[BEGIN SELECTED EXTRACT]

All.steps_Dictionaries: Unprocessed Full dictionary codings
In gandalfnicolas/SADCAT: Dictionary creation with stereotype content dictionaries

All.steps_Dictionaries

R Documentation

Unprocessed Full dictionary codings

Description

Unprocessed Full dictionary codings, including the vector codings. May be used for different degrees of preprocessing. (e.g., use if text too extensive to preprocess)

Usage

All.steps_Dictionaries

Format

A data frame with 14449 rows and 1499 variables:

values: Words as obtained from the literature or Wordnet. No preprocessing
values0: lower-case word values
values1: lower-case word values, no spaces or symbols
values2: lower-case word values, no spaces or symbols, lemmatized
values3: lower-case word values, no spaces or symbols, lemmatized, with no ending Ss (not real words. These are the values averaged over in the final dictionaries)
_dict: variables ending in _dict indicate if the word is (1) or not (0) in the dictionary. If accompanied by a _lo it is coding if the word is low & in the dictionary, and if accompanied by a _hi it is coding if the word is high & in the dictionary (i.e., it combines the _dict and _dir variables)
_dir: variables ending in _dir indicate if the word is high (1), neutral (0) or low (-1) in the dictionary; e.g., friendly is high for sociability; unfriendly is low. Coded as NA if word not in the corresponding dictionary
fasttext: variables starting in fasttext are the word embedding dimensions for Fasttext trained on 2 million word vectors trained with subword information on Common Crawl (https://fasttext.cc/docs/en/english-vectors.html)
Glove: variables starting in Glove are the word embedding dimensions for Glove trained on Common Crawl (840B tokens, 2.2M vocab, cased, 300d vectors; https://nlp.stanford.edu/projects/glove/) (https://fasttext.cc/docs/en/english-vectors.html)
Word2vec: variables starting in Word2vec are the word embedding dimensions for Word2vec trained Google News (https://code.google.com/archive/p/word2vec/)
USE: variables starting in W2v are the word embedding dimensions for Universal Sentence Encoder trained on Common Crawl (https://arxiv.org/abs/1803.11175)

[END SELECTED EXTRACT]

=== DIRECTION 1 ===
Do the following statements agree with the All.steps_Dictionaries documentation? Answer yes or no for each, quoting the words of the text that decide it. (a) The data frame has 14449 rows and 1499 variables. (b) A _dir variable is coded as 0 when the word is not in the corresponding dictionary. (c) The values3 variable drops ending Ss from the words.
=== DIRECTION 2 ===
In the All.steps_Dictionaries documentation, condense the paragraph beginning "Unprocessed Full dictionary codings, including" into a shorter version that keeps its main facts.
=== DIRECTION 3 ===
Reproduce the passage of the All.steps_Dictionaries documentation starting at "USE: variables starting" and ending at "Common Crawl (https://arxiv.org/abs/1803.11175)".

[BEGIN LISTING]

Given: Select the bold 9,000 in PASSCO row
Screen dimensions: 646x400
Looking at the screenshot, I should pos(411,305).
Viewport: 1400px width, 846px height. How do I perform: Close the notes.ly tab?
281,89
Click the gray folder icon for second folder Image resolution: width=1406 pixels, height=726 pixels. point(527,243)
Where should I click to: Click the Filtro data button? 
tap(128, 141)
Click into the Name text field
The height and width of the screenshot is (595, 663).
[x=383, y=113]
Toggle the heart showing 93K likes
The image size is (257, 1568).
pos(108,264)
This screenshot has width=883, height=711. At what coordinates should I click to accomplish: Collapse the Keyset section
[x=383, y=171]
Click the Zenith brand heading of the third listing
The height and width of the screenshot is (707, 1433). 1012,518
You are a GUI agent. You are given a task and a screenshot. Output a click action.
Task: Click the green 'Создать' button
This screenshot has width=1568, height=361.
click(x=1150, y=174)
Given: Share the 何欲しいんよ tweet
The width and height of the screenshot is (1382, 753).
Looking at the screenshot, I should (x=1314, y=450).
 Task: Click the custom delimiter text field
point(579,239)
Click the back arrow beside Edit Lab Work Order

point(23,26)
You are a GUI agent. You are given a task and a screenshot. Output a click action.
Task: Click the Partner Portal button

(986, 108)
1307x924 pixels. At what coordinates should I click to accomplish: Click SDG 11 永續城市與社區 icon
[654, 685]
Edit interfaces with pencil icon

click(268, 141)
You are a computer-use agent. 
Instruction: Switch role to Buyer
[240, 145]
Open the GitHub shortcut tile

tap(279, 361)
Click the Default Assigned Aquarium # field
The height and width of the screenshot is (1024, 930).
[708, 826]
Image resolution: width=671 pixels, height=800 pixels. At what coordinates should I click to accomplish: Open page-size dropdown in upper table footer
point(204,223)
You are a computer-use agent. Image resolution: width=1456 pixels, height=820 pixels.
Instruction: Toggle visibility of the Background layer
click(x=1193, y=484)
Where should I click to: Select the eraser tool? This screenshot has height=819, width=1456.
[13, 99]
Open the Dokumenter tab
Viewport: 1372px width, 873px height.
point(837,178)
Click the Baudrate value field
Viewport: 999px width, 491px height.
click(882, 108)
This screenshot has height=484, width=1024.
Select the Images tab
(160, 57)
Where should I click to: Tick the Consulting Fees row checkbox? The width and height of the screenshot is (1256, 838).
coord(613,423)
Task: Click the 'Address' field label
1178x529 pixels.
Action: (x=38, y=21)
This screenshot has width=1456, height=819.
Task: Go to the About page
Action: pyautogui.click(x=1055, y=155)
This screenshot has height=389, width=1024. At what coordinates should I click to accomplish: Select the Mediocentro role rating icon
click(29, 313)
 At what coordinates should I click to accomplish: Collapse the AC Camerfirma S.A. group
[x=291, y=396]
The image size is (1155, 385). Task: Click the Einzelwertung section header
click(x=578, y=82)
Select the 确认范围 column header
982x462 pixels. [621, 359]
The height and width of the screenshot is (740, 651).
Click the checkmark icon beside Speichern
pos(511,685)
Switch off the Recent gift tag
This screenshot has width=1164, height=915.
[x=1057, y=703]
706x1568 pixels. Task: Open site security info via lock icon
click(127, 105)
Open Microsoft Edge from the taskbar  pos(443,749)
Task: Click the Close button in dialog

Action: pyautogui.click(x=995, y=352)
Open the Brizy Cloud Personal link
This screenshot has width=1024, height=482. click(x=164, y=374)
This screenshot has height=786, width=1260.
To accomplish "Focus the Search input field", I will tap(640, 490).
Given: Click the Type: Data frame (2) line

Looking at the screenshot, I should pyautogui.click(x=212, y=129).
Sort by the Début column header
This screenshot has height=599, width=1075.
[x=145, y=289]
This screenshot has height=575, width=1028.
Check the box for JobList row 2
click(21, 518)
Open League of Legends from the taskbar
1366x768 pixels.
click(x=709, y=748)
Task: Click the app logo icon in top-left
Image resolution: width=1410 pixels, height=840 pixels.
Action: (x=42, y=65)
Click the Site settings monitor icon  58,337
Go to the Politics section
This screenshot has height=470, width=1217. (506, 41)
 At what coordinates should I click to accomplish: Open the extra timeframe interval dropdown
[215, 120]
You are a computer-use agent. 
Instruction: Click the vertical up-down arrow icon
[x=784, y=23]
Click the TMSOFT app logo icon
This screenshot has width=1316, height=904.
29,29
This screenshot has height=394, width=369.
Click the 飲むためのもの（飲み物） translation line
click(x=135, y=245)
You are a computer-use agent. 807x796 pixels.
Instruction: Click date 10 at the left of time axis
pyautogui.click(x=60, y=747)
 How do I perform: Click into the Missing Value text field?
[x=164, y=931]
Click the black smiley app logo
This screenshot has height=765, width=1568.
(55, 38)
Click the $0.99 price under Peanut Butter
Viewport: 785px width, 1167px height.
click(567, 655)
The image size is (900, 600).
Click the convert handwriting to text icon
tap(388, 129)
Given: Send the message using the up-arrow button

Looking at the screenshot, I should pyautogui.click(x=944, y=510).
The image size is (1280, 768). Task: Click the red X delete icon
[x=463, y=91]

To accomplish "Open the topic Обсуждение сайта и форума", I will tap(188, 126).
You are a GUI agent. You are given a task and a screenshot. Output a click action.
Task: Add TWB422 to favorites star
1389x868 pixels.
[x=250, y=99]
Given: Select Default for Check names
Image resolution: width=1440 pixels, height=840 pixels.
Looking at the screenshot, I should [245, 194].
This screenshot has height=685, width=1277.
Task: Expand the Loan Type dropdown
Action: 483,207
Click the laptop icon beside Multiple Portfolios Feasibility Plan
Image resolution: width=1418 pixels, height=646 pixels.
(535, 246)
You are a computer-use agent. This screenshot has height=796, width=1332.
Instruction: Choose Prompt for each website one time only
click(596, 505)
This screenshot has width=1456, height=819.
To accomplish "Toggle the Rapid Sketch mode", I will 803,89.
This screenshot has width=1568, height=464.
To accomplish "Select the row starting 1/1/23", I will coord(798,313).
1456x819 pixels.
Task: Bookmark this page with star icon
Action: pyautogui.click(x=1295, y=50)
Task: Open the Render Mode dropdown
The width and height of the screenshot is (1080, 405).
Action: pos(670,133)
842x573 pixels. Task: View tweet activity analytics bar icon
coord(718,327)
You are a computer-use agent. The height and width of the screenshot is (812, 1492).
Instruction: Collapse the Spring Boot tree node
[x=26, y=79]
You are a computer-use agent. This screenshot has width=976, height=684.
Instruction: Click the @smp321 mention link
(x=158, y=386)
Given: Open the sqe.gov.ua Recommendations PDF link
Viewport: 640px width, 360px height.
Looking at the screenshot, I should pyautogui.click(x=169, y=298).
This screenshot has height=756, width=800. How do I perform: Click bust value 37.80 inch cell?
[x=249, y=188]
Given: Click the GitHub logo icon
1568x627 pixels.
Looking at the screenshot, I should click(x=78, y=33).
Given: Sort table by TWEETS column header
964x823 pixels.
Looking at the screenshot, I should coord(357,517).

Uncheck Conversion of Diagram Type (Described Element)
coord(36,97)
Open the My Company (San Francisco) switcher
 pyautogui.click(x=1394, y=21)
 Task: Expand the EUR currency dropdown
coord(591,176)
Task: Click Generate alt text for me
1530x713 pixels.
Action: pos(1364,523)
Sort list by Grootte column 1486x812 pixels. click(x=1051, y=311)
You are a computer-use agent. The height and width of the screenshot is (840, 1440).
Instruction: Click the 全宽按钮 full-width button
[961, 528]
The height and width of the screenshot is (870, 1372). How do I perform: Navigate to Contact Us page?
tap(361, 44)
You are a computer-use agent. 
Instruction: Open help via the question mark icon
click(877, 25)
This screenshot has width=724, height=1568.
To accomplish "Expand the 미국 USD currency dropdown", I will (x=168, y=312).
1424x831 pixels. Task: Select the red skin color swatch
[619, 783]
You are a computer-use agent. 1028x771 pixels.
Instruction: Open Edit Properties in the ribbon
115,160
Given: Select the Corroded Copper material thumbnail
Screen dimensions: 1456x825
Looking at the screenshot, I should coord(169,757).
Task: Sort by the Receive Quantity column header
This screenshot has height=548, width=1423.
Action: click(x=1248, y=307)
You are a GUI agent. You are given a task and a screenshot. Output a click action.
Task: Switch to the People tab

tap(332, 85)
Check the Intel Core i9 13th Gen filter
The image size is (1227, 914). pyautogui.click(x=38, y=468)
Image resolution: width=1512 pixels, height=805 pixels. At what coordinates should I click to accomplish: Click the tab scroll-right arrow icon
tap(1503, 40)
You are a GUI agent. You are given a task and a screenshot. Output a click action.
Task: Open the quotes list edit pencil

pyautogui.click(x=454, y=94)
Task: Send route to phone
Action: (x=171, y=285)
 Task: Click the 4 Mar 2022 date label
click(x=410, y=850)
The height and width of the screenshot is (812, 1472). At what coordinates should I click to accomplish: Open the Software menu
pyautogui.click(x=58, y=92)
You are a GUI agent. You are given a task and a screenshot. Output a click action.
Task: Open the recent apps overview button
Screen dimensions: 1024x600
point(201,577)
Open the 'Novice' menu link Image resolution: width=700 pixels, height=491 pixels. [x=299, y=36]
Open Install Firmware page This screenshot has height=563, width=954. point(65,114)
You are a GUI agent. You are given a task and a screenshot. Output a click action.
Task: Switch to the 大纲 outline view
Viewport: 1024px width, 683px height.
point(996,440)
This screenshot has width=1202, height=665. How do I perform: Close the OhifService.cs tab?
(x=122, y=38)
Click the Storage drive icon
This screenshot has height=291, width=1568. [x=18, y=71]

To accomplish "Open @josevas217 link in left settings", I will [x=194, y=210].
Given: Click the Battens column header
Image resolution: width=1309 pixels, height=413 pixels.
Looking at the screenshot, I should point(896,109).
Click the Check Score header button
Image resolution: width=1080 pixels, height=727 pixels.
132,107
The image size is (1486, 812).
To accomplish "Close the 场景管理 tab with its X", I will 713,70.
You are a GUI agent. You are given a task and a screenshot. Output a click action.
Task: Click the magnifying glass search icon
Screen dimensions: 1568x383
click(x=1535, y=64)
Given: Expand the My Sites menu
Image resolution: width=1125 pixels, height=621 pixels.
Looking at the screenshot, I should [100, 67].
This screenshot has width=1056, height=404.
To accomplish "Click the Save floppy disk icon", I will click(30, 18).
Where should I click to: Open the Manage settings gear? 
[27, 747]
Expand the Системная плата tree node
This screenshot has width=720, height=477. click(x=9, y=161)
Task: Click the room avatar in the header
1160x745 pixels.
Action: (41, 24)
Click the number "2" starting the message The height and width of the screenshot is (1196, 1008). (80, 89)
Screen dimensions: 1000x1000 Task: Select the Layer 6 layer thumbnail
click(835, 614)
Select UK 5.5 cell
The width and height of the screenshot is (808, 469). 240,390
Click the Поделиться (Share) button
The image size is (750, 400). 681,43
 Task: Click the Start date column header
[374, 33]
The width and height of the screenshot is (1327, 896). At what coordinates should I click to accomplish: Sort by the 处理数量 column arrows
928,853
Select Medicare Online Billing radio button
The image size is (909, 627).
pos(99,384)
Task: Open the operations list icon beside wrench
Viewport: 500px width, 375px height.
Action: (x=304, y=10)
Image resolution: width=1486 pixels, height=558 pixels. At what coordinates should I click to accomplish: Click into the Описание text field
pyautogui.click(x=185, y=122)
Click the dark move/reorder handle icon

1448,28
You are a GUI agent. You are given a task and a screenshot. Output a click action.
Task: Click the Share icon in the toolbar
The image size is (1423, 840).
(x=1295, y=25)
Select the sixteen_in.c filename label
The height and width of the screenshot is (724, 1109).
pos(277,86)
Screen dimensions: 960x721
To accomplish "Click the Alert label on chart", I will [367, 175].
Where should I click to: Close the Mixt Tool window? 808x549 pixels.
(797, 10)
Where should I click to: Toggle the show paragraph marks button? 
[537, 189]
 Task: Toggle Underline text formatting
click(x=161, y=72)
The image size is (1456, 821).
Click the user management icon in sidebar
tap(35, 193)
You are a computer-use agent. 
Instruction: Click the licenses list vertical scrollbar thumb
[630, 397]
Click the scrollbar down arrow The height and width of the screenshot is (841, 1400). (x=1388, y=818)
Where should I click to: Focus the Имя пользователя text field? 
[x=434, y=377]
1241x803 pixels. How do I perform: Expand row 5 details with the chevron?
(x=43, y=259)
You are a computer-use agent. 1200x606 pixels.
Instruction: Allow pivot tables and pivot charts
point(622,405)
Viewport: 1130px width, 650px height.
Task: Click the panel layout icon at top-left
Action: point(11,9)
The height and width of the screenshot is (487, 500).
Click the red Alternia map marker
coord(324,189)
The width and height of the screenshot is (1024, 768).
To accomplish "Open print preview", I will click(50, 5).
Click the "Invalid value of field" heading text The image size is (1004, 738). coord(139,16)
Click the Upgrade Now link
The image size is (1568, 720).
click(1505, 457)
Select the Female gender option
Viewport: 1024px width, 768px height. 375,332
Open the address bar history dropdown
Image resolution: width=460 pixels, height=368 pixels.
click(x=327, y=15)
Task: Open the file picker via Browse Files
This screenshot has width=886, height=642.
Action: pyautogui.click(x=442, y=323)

[END LISTING]

=== EXPECTED ANSWER 1 ===
(a) Yes: "A data frame with 14449 rows and 1499 variables"
(b) No: "Coded as NA if word not in the corresponding dictionary"
(c) Yes: "lemmatized, with no ending Ss"

=== EXPECTED ANSWER 2 ===
These are the raw full dictionary codings, with the vector codings included. They allow varying levels of preprocessing, for example when a text is too extensive to preprocess.

=== EXPECTED ANSWER 3 ===
USE: variables starting in W2v are the word embedding dimensions for Universal Sentence Encoder trained on Common Crawl (https://arxiv.org/abs/1803.11175)